Cumhur İttifakı’nın AK Parti kanadında “Erdoğan sonrası” diye bir konunun gündeme getirilmesi ve bunun tartışılması asla ve asla mümkün değil. Böyle bir tartışma lidere ve daha önemlisi davaya ihanet sayılır.

Erdoğan’ın yeniden adaylığı yakın gelecekte bir ülke sorununa dönüşmüş olarak Türkiye’nin önüne çıkmış olacak. “Anayasa’nın 101. Maddesinin açık hükmü var” demeyin sakın. Bu açık hükme rağmen olacak.

Çünkü orta yerde iktidarı hiçbir şekilde bırakmak istemeyen bir kişi var. Bu kişi, ”kendisinin halk tarafından yeniden istenen kişi” olarak ortaya konmasını istiyor Halk bir kişiyi yeniden aynı koltukta görülmesini istiyorsa, “bunun önünde bir sistem engeli varsa bu engel de aşılır” diye zihinlere yerleşmesini istiyor.

ANKET FİRMALARI ERDOĞAN LEHİNE ALGI OPERASYONU MU YAPIYOR?

Kamuoyunun nabzını tutan anket şirketleri yaptıkları seçim anketlerinde iki önemli soruya cevap arıyorlar. Bazen “Bu Pazar seçim olsa hangi partiye oy verirsiniz?” diye soruyor, bazen de “Hangi ismi cumhurbaşkanı olarak görmek istersiniz?” tarzındaki soruları yöneltiyorlar.

Anket firmaları, yapılacak seçimde muhalefetin muhtemel adayları olabilecek Kemal Kılıçdaroğlu, Ekrem İmamoğlu, Mansur Yavaş ya da Meral Akşener’i AK Parti Genel Başkanı Recep Tayyip Erdoğan ile yarıştırıyorlar.

İşte anket firmalarının yaptığı saha çalışmalarında ikinci sorunun içine Recep Tayyip Erdoğan’ı koymaları, bir tür algı operasyonu olarak nitelendiriliyor. Muhalefetin bir kesimi, “Erdoğan’a oy verir misiniz?” sorusunu şıklar arasına koyarak anket firmalarının Cumhur İttifakı’na hizmet ettiğini öne sürüyorlar.

Muhalefetin kendisini ilkeli ve yasalara uyarak hareket ettiğini söyleyen kesimi, “Anayasa varsa, demokrasi varsa, Türkiye hukuk devleti ise Erdoğan bir daha aday olamaz” diye karşı çıkacak.

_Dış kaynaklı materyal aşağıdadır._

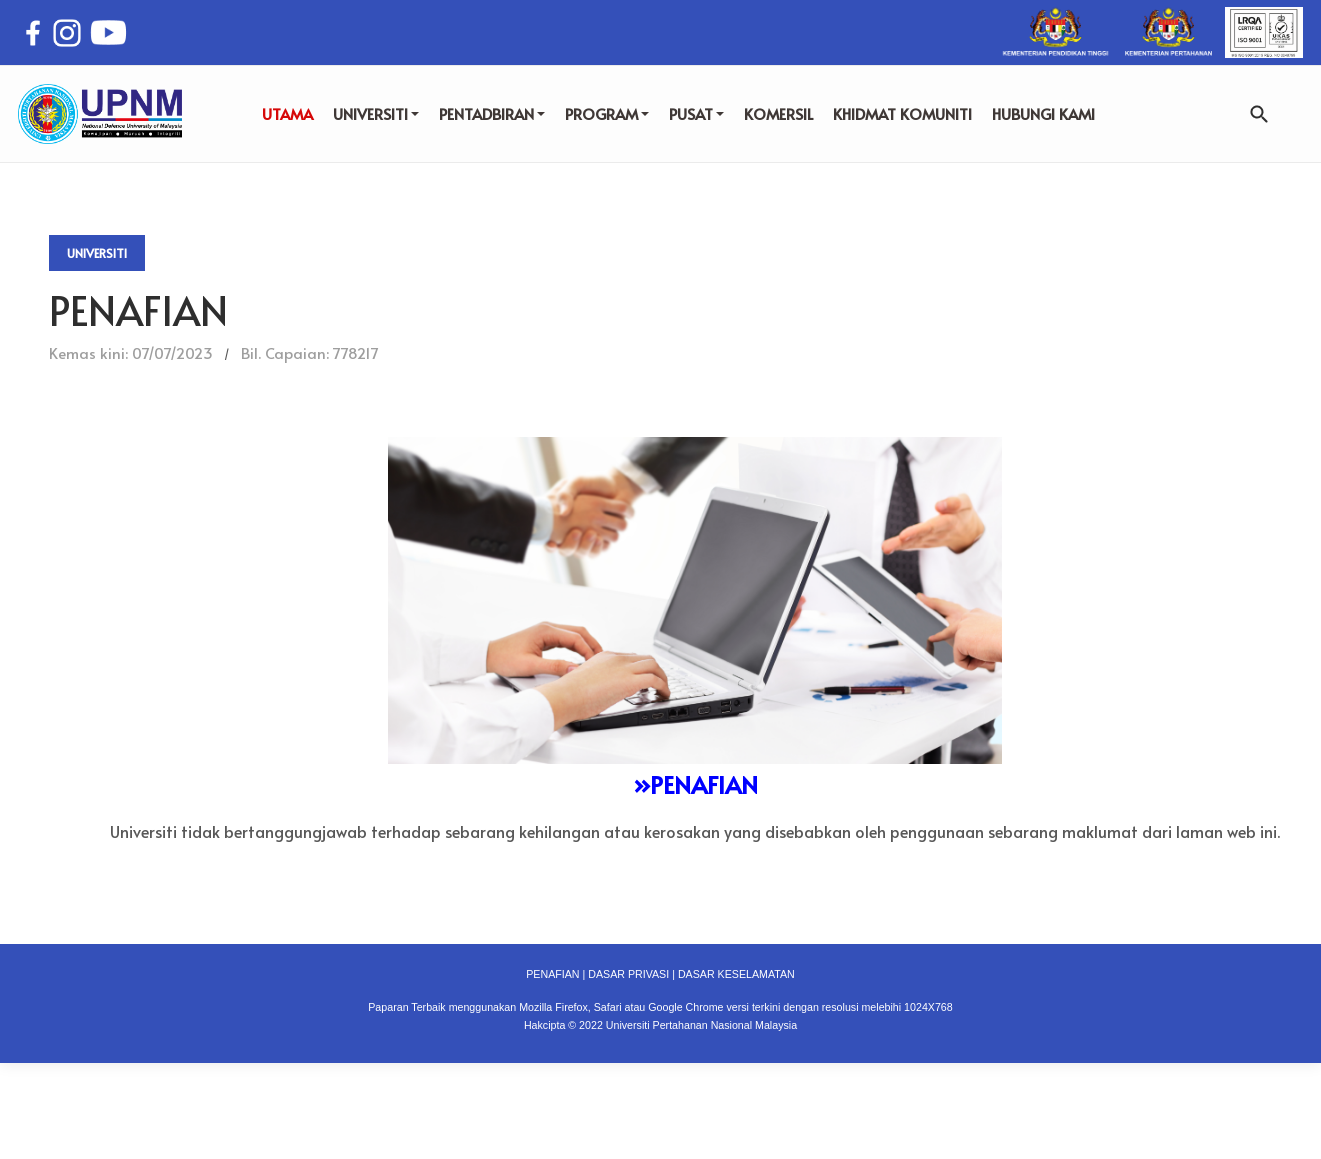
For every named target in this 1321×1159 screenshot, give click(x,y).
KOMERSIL (778, 113)
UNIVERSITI (376, 113)
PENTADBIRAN (492, 113)
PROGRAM (607, 113)
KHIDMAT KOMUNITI (902, 113)
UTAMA (287, 113)
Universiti (97, 253)
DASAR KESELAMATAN (736, 974)
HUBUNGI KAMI (1043, 113)
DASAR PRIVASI (628, 974)
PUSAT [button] (696, 113)
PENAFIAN (552, 974)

Muhalefetin bu kesimi “Anket firmaları Erdoğan’ı şıklar arasında göstererek anayasaya rağmen bir algı oluşturuyor. Erdoğan’ın işini kolaylaştırıyor. Erdoğan’ın adaylığını legal hale getiriyor” diye suçlamalarda bulunacaklar.

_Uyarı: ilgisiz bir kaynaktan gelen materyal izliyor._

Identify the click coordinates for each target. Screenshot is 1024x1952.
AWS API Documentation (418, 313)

Cumhur İttifakı ise Erdoğan’ı halk tarafından istenen ama adaylığı elinden alınmak istenen şahıs gibi bunu mağduriyetle ortaya koyacak.

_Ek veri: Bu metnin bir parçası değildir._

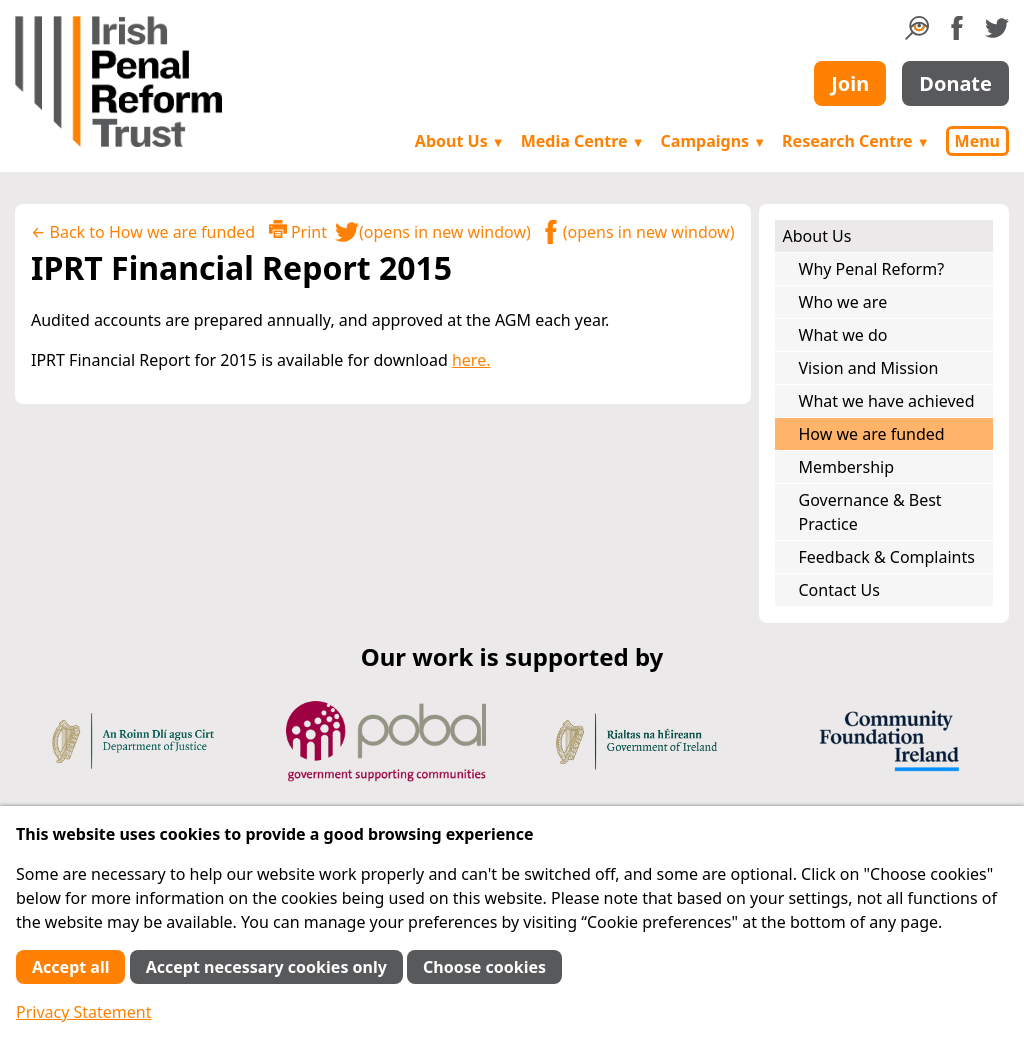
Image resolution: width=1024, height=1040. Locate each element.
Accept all (70, 967)
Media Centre (583, 141)
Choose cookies (484, 967)
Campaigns (714, 141)
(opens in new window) (433, 232)
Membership (847, 467)
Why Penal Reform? (872, 269)
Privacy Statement (84, 1012)
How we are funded (872, 434)
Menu (977, 141)
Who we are (843, 302)
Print (298, 231)
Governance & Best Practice (870, 512)
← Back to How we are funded (143, 232)
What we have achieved (887, 401)
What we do (843, 335)
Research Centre (855, 141)
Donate (955, 83)
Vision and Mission (869, 368)
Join (850, 83)
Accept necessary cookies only (266, 967)
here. (471, 360)
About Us (460, 141)
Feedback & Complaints (887, 557)
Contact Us (839, 590)
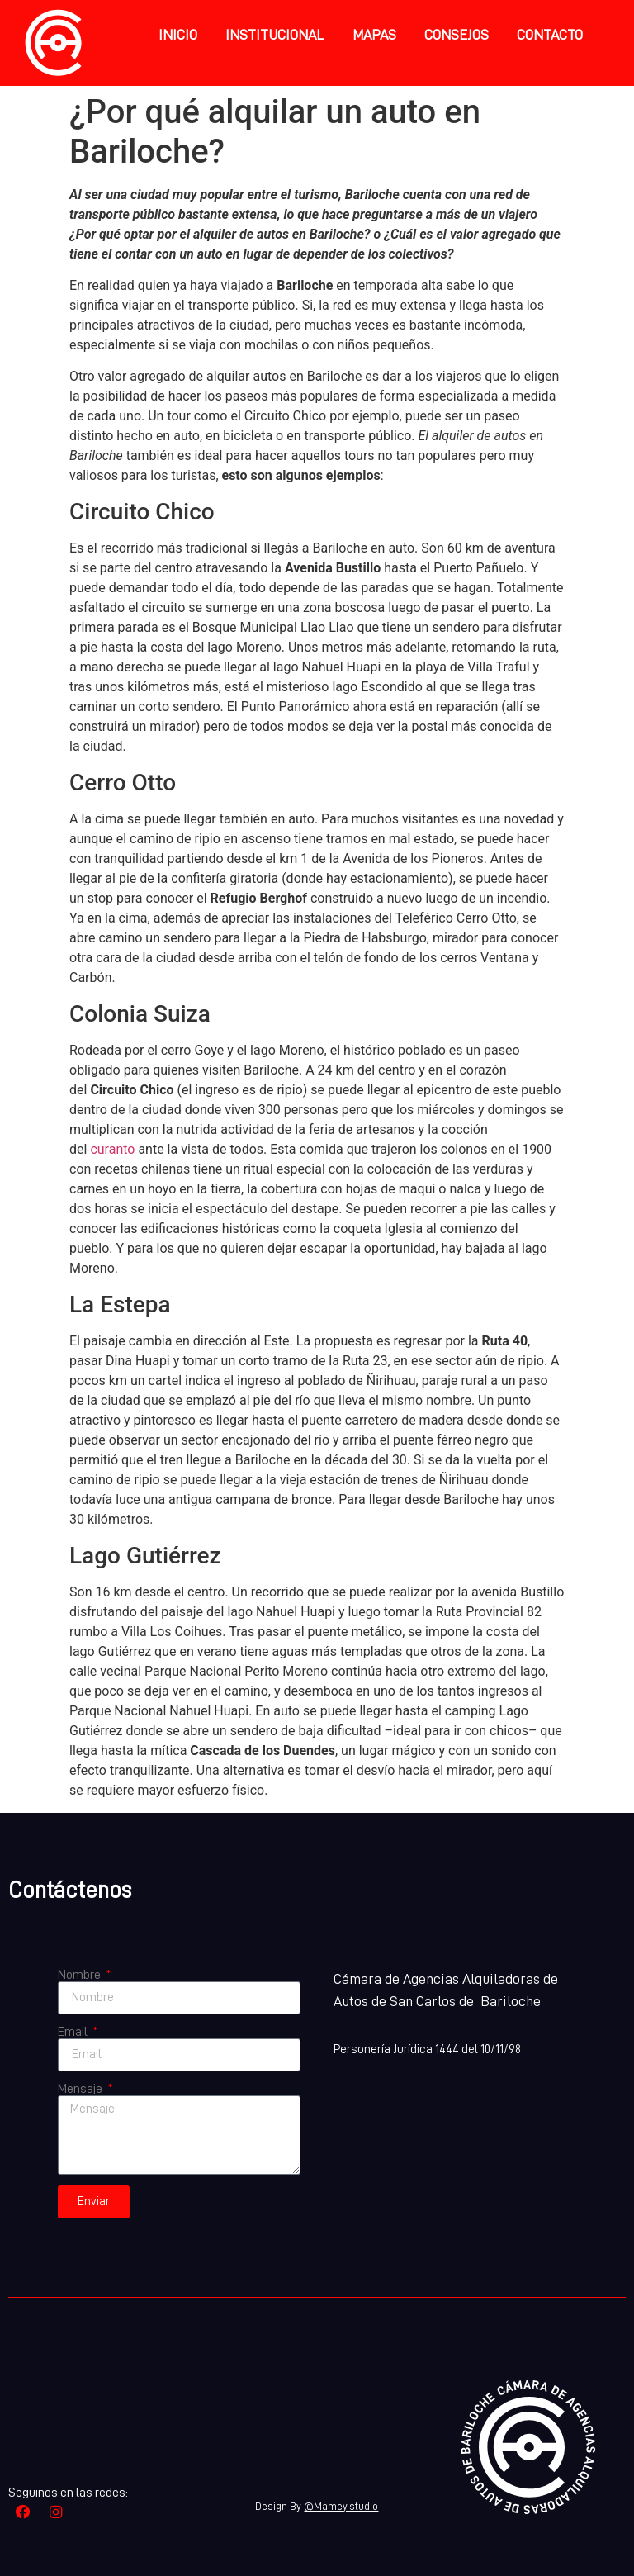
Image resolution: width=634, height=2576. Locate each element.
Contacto (550, 34)
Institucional (274, 34)
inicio (177, 34)
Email (74, 2031)
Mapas (374, 34)
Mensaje (81, 2088)
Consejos (456, 34)
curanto (112, 1149)
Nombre (80, 1974)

Erdoğan aday olmak isterse Yüksek Seçim Kurulu’nun (YSK) yeni yapısı buna hayır diyebilecek durumda değil. Adaylığını açıklaması halinde bunu kabul eder ve sadece gerekçelerini hazırlar.

Bilindiği gibi YSK, seçimler konusunda tek yetkili. YSK’nın aldığı kararların Anayasa Mahkemesi’ne (AYM) götürülme durumu yok. Nitekim AYM 2014’te Mansur Yavaş ile Melih Gökçek’in yarıştığı seçimlerde bu konuda emsal bir karar verdi.

Öyle görülüyor ki, bu kez mağduriyet “Halkın istediği isim olan Erdoğan’ın adaylığı elinden alınmak isteniyor” diye orta yere çıkacaklar.